Essas transições têm nos países que saíram da esfera soviética um impacte substancialmente superior ao dos restantes, dada a desarticulação dos segmentos obsoletos da economia. Mas as economias centrais e o Sul partilham com o Leste problemas sérios ao nível do emprego, o que obriga a olhar para os resultados comparativamente bons dos países escandinavos pensando nas especificidades destes últimos.

Uma forma expedita de verificar a ligação entre o modelo social e os níveis de emprego consiste na análise do gap de participação feminina no mercado de trabalho em relação à masculina. Se os serviços às pessoas e às famílias têm impacto duplamente positivo no emprego, onde eles existam os gaps de participação feminina no mercado de trabalho tenderão a ser menores.

Realmente, a diferença entre os sistemas de prestação de serviços públicos às famílias e aqueles em que estas são encorajadas a assumir no seu seio as tarefas da reprodução social é notória: os países escandinavos têm uma participação praticamente igualitária de homens e mulheres no mercado de trabalho enquanto os países do centro europeu, apesar da extensão e diversidade dos apoios financeiros às famílias estão, a este respeito, num patamar inferior e os países do Sul ainda em pior situação.
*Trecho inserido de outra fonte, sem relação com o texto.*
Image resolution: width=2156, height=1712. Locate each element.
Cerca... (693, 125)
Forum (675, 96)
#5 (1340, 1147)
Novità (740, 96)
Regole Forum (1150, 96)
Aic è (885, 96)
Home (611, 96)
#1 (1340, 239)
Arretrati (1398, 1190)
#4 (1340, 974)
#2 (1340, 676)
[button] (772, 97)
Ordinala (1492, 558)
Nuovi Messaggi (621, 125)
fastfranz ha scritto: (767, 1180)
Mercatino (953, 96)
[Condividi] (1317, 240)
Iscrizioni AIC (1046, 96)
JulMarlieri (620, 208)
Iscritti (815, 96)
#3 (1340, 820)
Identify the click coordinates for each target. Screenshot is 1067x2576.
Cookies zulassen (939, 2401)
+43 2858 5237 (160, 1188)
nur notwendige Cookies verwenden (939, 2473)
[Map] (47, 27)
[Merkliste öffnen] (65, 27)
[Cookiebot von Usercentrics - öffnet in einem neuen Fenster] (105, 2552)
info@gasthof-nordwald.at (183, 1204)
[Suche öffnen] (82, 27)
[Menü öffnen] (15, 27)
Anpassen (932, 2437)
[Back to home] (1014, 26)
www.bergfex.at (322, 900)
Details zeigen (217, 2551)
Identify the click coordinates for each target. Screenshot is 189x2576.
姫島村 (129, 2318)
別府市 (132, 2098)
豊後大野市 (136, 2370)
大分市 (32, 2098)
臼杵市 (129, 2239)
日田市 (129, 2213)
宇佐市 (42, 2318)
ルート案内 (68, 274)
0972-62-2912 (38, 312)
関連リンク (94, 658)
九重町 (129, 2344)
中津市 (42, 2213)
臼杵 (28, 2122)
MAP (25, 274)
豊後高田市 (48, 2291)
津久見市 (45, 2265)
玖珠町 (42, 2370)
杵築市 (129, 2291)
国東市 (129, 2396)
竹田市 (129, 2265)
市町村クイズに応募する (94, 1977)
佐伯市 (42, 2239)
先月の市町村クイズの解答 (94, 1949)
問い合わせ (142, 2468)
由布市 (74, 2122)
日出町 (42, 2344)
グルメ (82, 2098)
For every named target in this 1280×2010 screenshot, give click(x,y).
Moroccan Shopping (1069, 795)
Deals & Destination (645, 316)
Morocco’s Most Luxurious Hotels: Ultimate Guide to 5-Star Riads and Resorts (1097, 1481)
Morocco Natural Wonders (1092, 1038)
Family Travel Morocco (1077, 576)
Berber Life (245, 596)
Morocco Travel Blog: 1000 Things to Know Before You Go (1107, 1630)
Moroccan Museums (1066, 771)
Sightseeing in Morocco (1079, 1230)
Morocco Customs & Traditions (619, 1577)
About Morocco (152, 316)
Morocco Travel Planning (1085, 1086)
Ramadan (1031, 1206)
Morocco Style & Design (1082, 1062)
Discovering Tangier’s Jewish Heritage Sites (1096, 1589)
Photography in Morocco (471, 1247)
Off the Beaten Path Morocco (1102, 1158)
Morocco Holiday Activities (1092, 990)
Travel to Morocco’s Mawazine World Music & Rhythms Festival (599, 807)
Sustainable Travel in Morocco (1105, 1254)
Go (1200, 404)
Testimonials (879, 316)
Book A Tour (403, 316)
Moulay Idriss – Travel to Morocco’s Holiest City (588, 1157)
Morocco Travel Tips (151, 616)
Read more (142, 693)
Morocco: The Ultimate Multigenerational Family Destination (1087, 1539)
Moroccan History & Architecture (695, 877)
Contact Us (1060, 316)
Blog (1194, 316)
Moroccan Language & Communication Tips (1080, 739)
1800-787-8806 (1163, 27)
Os baixos níveis de emprego – quer gerais, quer femininos – têm consequências sociais de longo prazo: representam um desperdício de potencial humano; dada a vinculação da protecção social ao emprego, provocam precarização social; geram desigualdades e dependências dentro das famílias.

Pode contra-argumentar-se defendendo a divisão tradicional de papéis que se expressa na entrega tendencial aos homens da esfera da produção (o homem ganha-pão) e às mulheres da esfera da reprodução, caso homens e sobretudo mulheres estejam dispostos a aceitar tal divisão inigualitária. Os sistemas mais conservadores (e mais antigos) de protecção social desenvolveram--se, aliás, naquela base.

Pode ainda, em alternativa, argumentar-se com a “mercantilização” das tarefas familiares, admitindo que as famílias decidem racionalmente se adquirem serviços no mercado ou se preferem renunciar à parte dos rendimentos que poderiam obter se todos os seus membros adultos entrassem no mercado de trabalho.

No nosso tempo tais alternativas não parecem ser eficientes, se atendermos ao comportamento reprodutivo da geração fértil.

Em primeiro lugar olhemos as constatações mais nítidas. Os países nórdicos acumulam, no quadro europeu, taxas de emprego mais elevadas, gaps de participação feminina mais baixos e taxas de fertilidade mais elevadas (embora sejam também os que mais peso exercem sobre a despesa pública).

Os países do Sul e do centro-leste europeu, com Estados sociais menos desenvolvidos e mais familiaristas que os restantes, têm o quadro oposto: taxas de emprego mais baixas, gaps de participação feminina mais altos e taxas de fertilidade mais baixas.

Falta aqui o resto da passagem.